Reflective Telescopes
Newton is typically credited with the first practical reflecting telescope in 1668. Others, Galileo included, had already proposed the idea of reflective telescopes. James Gregory had suggested his Gregorian telescope in 1663 with a parabolic primary mirror containing a hole in the middle allowing light to pass to an elliptical secondary mirror. The Newtonian Telescope featured a concave primary mirror and a slanted flat mirror that directed the image through an eyepiece to view. In 1672, the Cassegrain telescope was designed. It featured a convex mirror that would reflect light back through the primary mirror’s hole.
Using reflective elements instead of refractive ones solves the problem of chromatic aberration. Reflective elements also did not suffer from poor glass quality that plagued some telescope lenses at the time. While the reflecting telescope had some advantages, refracting telescopes still dominated until technology improved. In Newton’s time, silvered mirrors were not of high enough quality to be used in telescopes, and early telescopes used mirrors made of a copper-tin alloy. It was also difficult to shape the mirrors to the proper curvature, especially since mirrors by nature are twice as sensitive as a refractive element of the same type.
Modern Day Telescopes
The Ritchey- Chrétien telescope was designed in 1910. It features parabolic mirrors that correct for both coma and spherical aberrations and provides a wide field of view. The telescope’s drawbacks include being susceptible to astigmatism and field curvature. Even still, the Ritchey-Chrétien setup is used for most professional research telescopes including the Hubble Space Telescope and the Keck telescopes.
With more modern advancements in optical design and adaptive optics, image quality has improved. Telescope mirrors are now produced thinner and larger than before.

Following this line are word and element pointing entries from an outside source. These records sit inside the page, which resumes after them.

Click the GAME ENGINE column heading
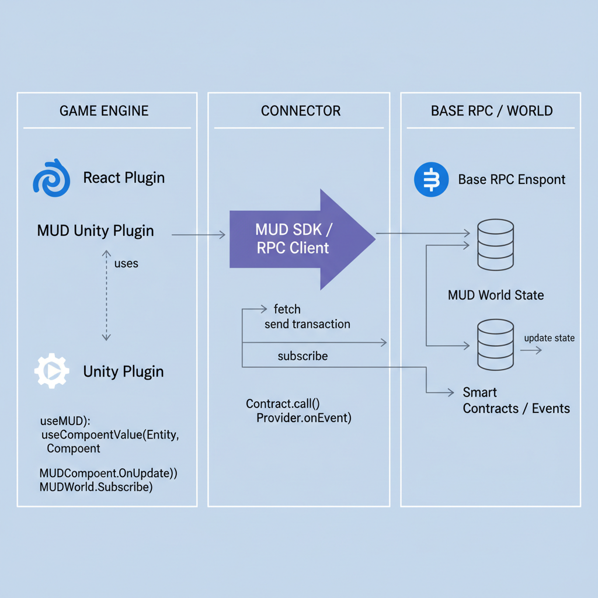click(x=104, y=111)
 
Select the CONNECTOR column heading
click(x=301, y=111)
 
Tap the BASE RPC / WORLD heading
click(x=492, y=111)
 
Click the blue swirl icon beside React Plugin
click(x=51, y=178)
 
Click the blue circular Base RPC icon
click(x=431, y=179)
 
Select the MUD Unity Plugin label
click(x=95, y=231)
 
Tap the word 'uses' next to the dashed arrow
click(x=126, y=263)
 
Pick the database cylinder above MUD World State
click(x=495, y=245)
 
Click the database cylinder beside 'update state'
click(x=495, y=345)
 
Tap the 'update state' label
click(x=549, y=338)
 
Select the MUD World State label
click(x=496, y=295)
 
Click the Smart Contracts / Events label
click(x=516, y=400)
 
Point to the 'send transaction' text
click(x=307, y=324)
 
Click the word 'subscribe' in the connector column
click(x=303, y=356)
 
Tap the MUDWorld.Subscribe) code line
click(x=96, y=486)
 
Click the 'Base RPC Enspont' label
click(x=512, y=179)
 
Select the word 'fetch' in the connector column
click(x=287, y=309)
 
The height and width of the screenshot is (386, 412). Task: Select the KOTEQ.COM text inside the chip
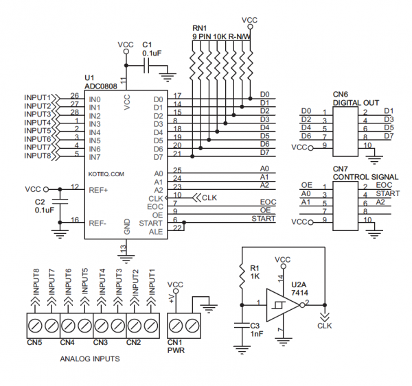[106, 175]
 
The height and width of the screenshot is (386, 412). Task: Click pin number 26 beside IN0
[74, 96]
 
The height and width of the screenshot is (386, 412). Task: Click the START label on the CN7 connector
[388, 194]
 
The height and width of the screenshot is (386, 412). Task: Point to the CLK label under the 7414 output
[324, 326]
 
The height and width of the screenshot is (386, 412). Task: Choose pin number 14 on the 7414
[279, 278]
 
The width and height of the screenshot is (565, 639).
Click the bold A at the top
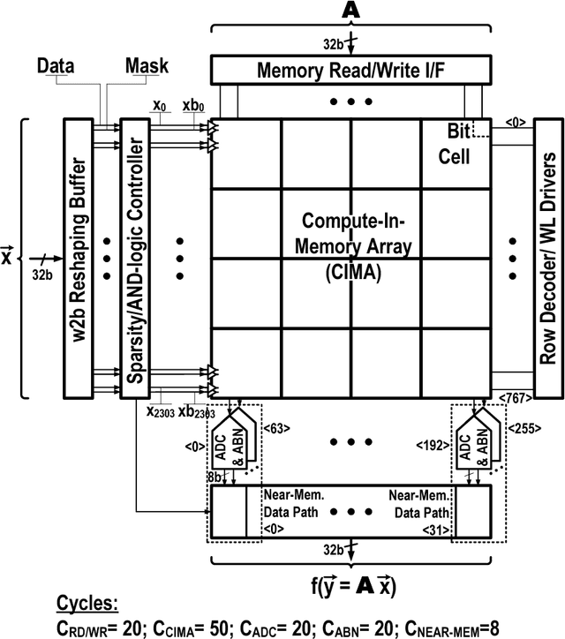[x=350, y=11]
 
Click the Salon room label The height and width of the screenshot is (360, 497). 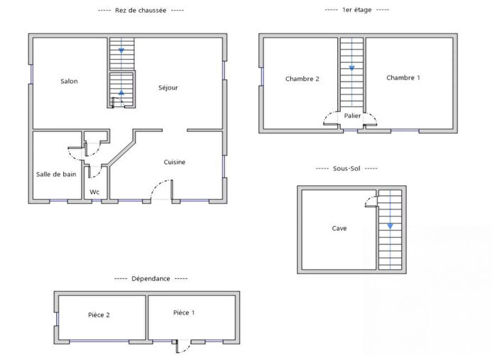pos(69,81)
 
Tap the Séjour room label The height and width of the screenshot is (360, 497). pos(168,87)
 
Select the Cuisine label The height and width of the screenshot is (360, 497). pos(175,162)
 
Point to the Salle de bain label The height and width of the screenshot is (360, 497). pos(56,174)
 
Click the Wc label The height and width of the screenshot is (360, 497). pos(94,192)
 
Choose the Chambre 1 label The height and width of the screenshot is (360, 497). pos(403,77)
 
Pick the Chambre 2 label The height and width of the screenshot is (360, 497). pos(302,79)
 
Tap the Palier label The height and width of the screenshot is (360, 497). pos(352,115)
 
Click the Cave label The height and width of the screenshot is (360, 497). pos(339,228)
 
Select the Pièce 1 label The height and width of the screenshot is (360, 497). pos(183,312)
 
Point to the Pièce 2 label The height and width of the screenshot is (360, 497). pos(99,315)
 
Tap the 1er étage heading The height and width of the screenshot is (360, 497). pos(356,10)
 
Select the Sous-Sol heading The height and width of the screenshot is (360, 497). pos(346,168)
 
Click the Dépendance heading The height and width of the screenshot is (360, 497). pos(151,278)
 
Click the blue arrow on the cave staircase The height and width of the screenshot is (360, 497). pos(390,226)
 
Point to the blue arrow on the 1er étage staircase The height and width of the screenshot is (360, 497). pos(351,68)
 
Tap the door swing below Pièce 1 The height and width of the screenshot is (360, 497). pos(183,347)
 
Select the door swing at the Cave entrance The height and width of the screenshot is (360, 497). pos(370,201)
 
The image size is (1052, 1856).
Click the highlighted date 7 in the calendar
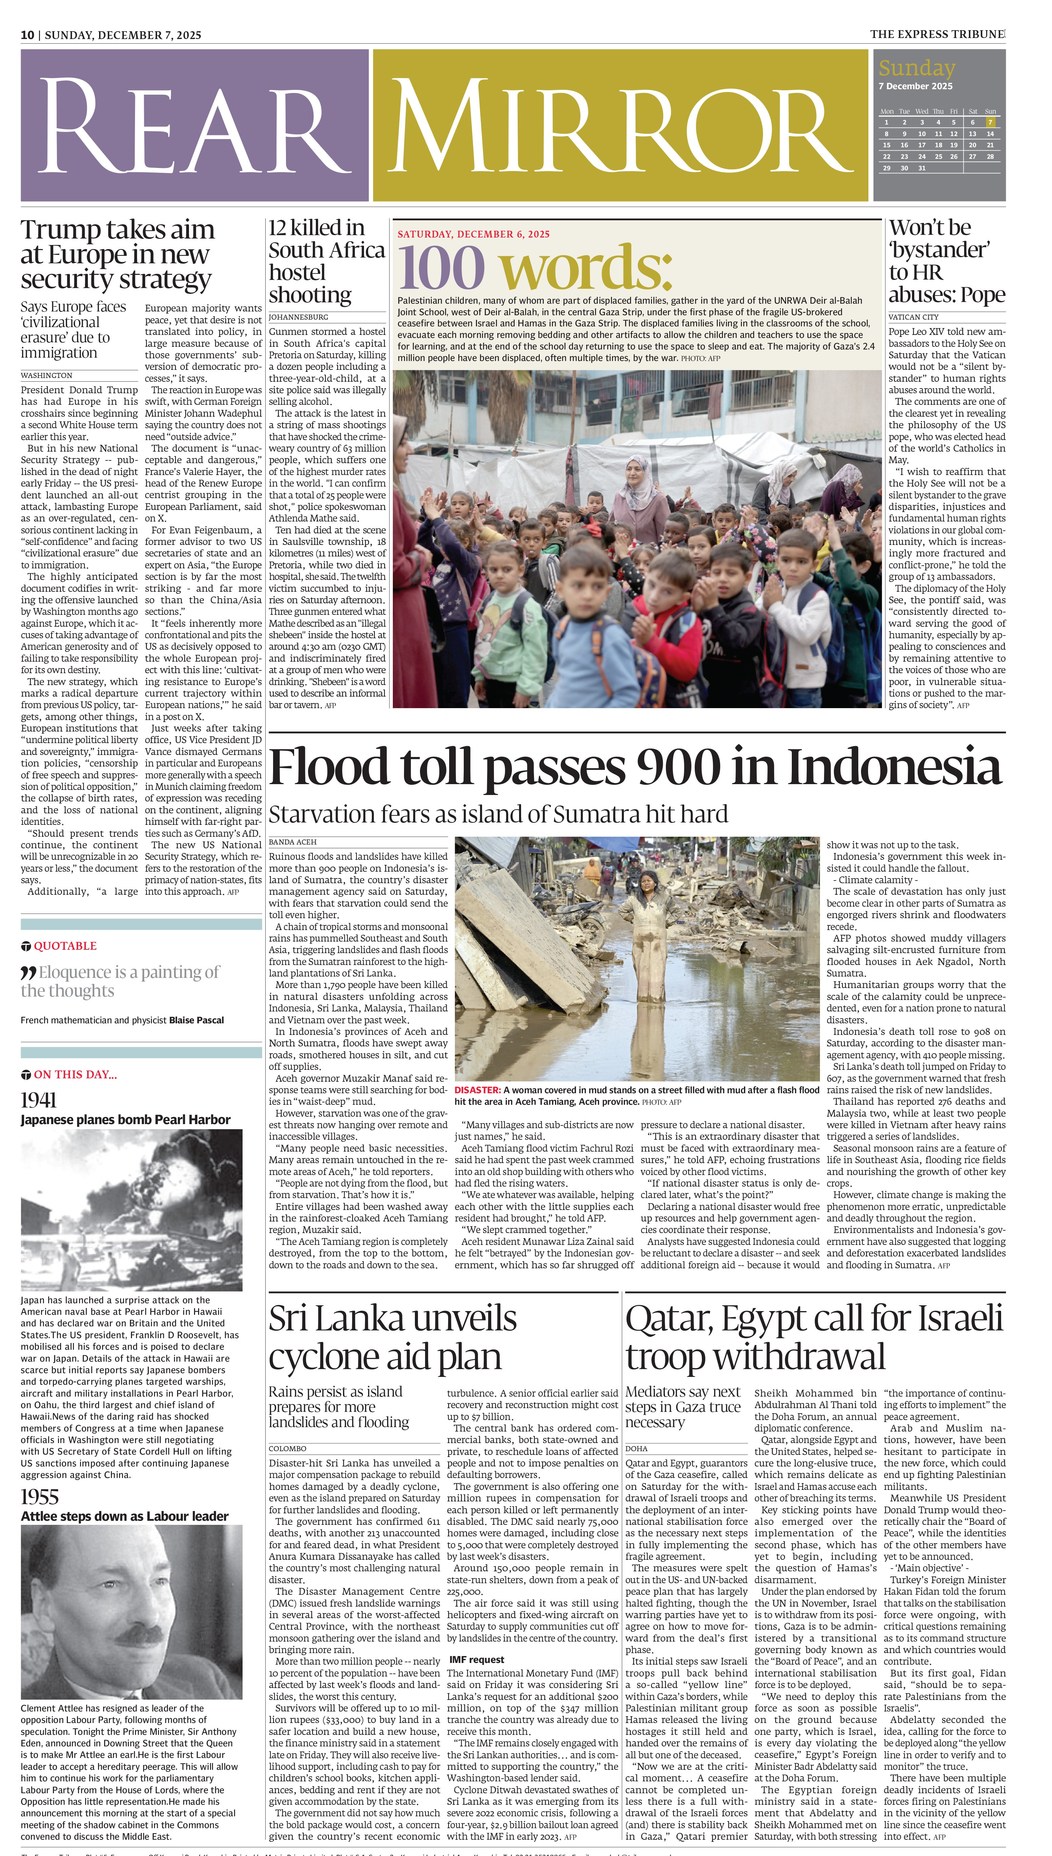991,122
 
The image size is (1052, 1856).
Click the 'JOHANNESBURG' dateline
299,317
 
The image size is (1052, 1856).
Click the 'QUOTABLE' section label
64,946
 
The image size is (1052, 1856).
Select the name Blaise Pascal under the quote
196,1020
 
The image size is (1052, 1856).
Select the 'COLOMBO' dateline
288,1448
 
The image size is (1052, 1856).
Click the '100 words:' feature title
535,267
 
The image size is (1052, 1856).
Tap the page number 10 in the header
27,35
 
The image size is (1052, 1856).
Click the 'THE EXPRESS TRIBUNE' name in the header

The Keck telescopes feature numerous hexagonal mirrors as pieces that fit together to create one large mirror. The Giant Magellan Telescope (presently under construction) features adjustable, slightly deformable single-piece mirrors for improved image quality. The underside of the mirrors also feature a honeycomb patterned support system. Currently, the largest reflective telescope in operation in the world (by optical aperture) is the Large Binocular Telescope located on Emerald Peak in Stafford, Arizona.